Se ha generado estos días en las redes sociales una campaña en la que se pide a las personas que expongan los recuerdos y vivencias del momento en el que expresaron a las claras en el entorno cercano su diversidad sexual, o los padecimientos que sufrieron por salir del armario. Con el hastag #MeQueer, una trinchera similar al #MeToo que invitaba a las mujeres a visibilizar el acoso machista, cientos de almas han volcado en Twitter sus experiencias, a menudo traumáticas, al hablar a las claras con sus familias, sobre el abuso sufrido en la escuela, la incomprensión y en muchas ocasiones la burla por ser gays, lesbianas, bisexuales, trans. Sus historias hielan la sangre. El chico al que sus padres prohibieron durante un verano entero coger en brazos a su hermano de dos años tras decirles que le gustaban los chicos; el joven que fue a buscar un carrete de fotos reveladas y escondió aquella en la que aparecía con mucha pluma por vergüenza de que la viera la familia; los chavales que huían del pueblo, y las chicas que perdieron de golpe a todas sus amigas; el niño en cuya casa dejaron una nota anónima: "su hijo es maricón". También habló mi amigo del alma, que volvió a relatar el miedo que sentía al llegar al cole a la vez que su hermana, por si ésta se percataba de cómo le humillaban sus compañeros, y la mortificación aún mayor cuando ella plantó cara a los abusadores para defenderle. Tanto dolor. Casi al mismo tiempo, se conocía que esta semana un niño norteamericano de solo nueve años se suicidó, posiblemente por el hostigamiento que padeció después de declararse gay ante toda su clase. Estas parábolas del desamparo, la violencia gratuita y la falta de caridad no aparecerán, sin embargo, en ningún catecismo del presente. A la vuelta de un incómodo viaje a Irlanda, en el avión, que es el lugar que el Papa elige para impartir la doctrina de andar por casa, Francisco contestó a la peregrina pregunta de qué deben hacer los padres cuando constaten la orientación homosexual de sus hijos. "Les diría en primera lugar que recen, que no condenen, que den espacio al hijo o a la hija". Ojalá se hubiese callado, pero siguió: "Cuando se manifiesta desde la infancia hay muchas cosas por hacer por medio de la psiquiatría..." ¿En serio? La respuesta buena era la única: el amor, pero el Santo Padre prefirió no salirse de los estrechos senderos que conducen invariablemente a la discriminación, y al discurso del odio.
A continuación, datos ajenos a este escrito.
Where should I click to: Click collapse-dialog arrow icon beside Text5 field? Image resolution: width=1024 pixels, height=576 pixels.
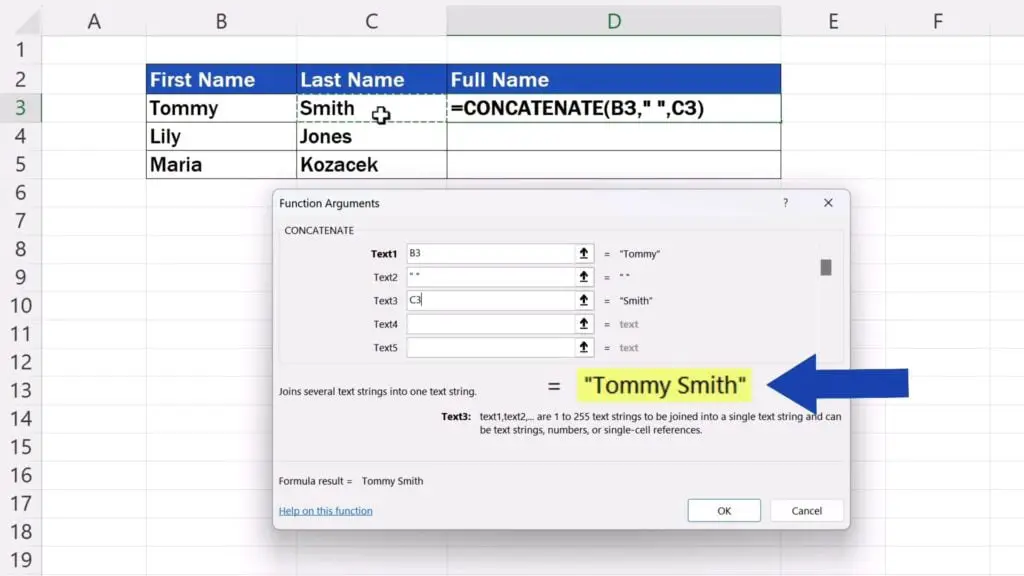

Espero más de Francisco, y no me sirven los argumentos que le absuelven porque sus oponentes y enemigos son peores y más reaccionarios que él. La réplica a la pregunta meapilas del hijo homosexual da la medida de su capacidad y contundencia a la hora de gestionar el principal escándalo que afronta la Iglesia, el de la pederastia practicada de forma organizada, sistemática e impune por los sacerdotes católicos, cuyas víctimas se cuentan por miles en todos los países del mundo. La teoría de la manzana podrida se va quedando un poco corta para explicar los cientos y cientos de denuncias de niños y niñas abusados que morían en los cajones de los jerarcas del Vaticano, el cesto entero parece estar agusanado. No hay psiquiatras suficientes en el mundo para aliviar los calvarios a los que los señores del alzacuellos sometían a los pequeños, víctimas vulnerables cuyo silencio se aseguraban a base de amenazas y miedo. No hay terapia que les ayude ahora que son adultos rotos por dentro porque la Iglesia sigue prefiriendo, antes que la reparación, mirar hacia otro lado. Hacia personas que no cometen ningún pecado, porque solo están viviendo su vida como quieren.